As soon as the matter are settled, we will be entitled for refund of the excess differential duty paid. This is what is given to understand by your officers.

It is seen that there was no doubt in the minds of the appellant that he was entitled to assessment on the lower value. (Incidentally, at the bar it was mentioned that the reduction in price was occasioned by a slump in the electric fans' market and was in keeping with the reductions of a similar order made by other competitors in the field).

It is also seen from the underlined part of that letter that it was the understanding given by the officers of the Department. It is seen from the order of the Assistant Collector dated 8-9-82 that the appellant has also claimed that, "The refund claim dated 11-3-81 was returned to the assessee with the advice that it should re-submit the same after final approval of the price list through the jurisdictional Superintendent along with all relevant documents." an observation not repelled or contested by the Assistant Collector.

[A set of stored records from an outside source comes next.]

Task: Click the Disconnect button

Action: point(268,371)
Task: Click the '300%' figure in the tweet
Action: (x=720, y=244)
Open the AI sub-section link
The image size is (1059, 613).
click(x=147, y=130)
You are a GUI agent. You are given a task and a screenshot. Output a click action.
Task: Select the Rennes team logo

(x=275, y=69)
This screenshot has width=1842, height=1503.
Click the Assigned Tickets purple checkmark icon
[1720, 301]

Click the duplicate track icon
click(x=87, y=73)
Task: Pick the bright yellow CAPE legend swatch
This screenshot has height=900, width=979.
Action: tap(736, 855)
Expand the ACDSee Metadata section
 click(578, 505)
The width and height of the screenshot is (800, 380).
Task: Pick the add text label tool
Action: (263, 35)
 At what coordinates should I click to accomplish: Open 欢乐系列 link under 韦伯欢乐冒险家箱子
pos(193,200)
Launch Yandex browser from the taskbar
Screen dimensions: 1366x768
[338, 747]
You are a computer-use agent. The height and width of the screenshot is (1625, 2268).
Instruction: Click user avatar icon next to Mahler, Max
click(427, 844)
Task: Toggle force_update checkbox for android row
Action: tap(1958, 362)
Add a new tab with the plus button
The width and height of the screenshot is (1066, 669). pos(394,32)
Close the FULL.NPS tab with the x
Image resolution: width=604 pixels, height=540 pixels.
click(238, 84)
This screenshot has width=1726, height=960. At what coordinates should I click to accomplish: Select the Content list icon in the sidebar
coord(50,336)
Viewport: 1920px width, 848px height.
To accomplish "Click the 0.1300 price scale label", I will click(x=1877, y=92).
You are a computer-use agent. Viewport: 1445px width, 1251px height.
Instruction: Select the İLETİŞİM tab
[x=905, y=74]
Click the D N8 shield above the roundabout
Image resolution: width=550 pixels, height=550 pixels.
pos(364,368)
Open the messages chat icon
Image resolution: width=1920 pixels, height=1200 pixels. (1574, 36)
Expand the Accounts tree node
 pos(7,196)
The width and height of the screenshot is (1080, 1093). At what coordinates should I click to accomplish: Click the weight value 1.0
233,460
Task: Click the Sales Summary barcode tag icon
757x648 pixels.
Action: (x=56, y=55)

This action of the Assistant Collector in asking even what he found as a belated claim being returned for re-submission after final approval of the prices-which was done as late as 4/14-4-81-lends strength to the claim of the appellant contained in his letter dated 11-8-80 that they were given to understand that they will be entitled to refund of excess duty as soon as the price list is finalised. In the light of the above, we are satisfied that despite there being no endorsement on the gate passes or the R.T. 12s that assessment has been done provisionally; what has actually happened is provisional assessment and that too because of the inability or delay on the part of the department itself to finalise the price-list within a reasonable time and further giving an impression to the appellant that until that is finalised, he need not bother about filing a claim. In the light of this finding we do not traverse the other alternative argument of the advocate that the assessment in any case was provisional.

6. Accordingly, the appeal is allowed and the claim of the appellant for the period 16-7-80 to 12-9-80 will be treated as within time.